◆ **TAREA ESCRITA 1**:
Extrae sin cambios las líneas del listado: empieza en la línea que contiene "Click the ViewCube" y termina después de la línea que contiene "[x=310, y=71]".

◆ ◆ ◆ ◆ ◆

26. RAMÓN Y LAS MUERTAS

Cuando Ramón, el profesional del optimismo, decide enfrentarse al tema crucial, al tema de la muerte, escribe Los muertos y las muertas. El libro tiene algo del culto romántico a los cementerios, pero poco, ya. Ramón anda siempre por la vida buscando monografías para hacer sus libros, como hemos visto. Hay que suponer que, más o menos desengañado de la novela, insiste en la monografía, que es lo suyo, y qué mejor tema monográfico que la muerte.

Los muertos y las muertas está hecho con un gran acopio de citas fúnebres, lápidas y anécdotas de cementerio, así como apelaciones frecuentes a los clásicos. En otro libro de Ramón, Senos, hay un capítulo dedicado a los senos de las muertas, capítulo que debiera figurar en el libro de la muerte, y que es de un lirismo espeso, logrado y sonriente.

◆ ◆ ◆ ◆ ◆

◆ **TAREA ESCRITA 2**:
Según el texto sobre Ramón y las muertas, ¿en qué otro libro de Ramón hay un capítulo dedicado a los senos de las muertas?

◆ ◆ ◆ ◆ ◆

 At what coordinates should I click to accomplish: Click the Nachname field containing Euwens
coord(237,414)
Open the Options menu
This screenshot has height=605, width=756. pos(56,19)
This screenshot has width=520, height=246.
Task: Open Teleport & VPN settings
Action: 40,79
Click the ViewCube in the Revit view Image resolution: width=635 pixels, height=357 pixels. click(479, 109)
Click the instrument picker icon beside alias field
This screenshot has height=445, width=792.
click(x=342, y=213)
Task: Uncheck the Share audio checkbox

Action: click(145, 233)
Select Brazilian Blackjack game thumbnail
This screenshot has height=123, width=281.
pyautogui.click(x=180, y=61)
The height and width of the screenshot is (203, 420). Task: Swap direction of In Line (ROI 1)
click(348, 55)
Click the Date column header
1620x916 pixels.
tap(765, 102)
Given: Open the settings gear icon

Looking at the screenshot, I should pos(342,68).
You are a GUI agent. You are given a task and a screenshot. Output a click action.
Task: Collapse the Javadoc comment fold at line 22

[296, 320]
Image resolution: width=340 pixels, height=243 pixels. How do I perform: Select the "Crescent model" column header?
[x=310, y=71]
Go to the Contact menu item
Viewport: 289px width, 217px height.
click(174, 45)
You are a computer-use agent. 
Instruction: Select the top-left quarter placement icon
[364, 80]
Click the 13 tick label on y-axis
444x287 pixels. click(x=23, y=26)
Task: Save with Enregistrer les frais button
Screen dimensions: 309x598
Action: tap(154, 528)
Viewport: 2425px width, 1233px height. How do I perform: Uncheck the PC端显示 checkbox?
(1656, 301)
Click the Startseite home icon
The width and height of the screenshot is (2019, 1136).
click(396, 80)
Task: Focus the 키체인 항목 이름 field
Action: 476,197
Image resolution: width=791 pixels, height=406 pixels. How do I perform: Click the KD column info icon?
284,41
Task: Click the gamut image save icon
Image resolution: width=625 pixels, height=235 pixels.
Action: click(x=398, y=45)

◆ ◆ ◆ ◆ ◆

◆ **RESPUESTA CORRECTA 1**:
Click the ViewCube in the Revit view Image resolution: width=635 pixels, height=357 pixels. click(479, 109)
Click the instrument picker icon beside alias field
This screenshot has height=445, width=792.
click(x=342, y=213)
Task: Uncheck the Share audio checkbox

Action: click(145, 233)
Select Brazilian Blackjack game thumbnail
This screenshot has height=123, width=281.
pyautogui.click(x=180, y=61)
The height and width of the screenshot is (203, 420). Task: Swap direction of In Line (ROI 1)
click(348, 55)
Click the Date column header
1620x916 pixels.
tap(765, 102)
Given: Open the settings gear icon

Looking at the screenshot, I should pos(342,68).
You are a GUI agent. You are given a task and a screenshot. Output a click action.
Task: Collapse the Javadoc comment fold at line 22

[296, 320]
Image resolution: width=340 pixels, height=243 pixels. How do I perform: Select the "Crescent model" column header?
[x=310, y=71]

◆ **RESPUESTA CORRECTA 2**:
En Senos.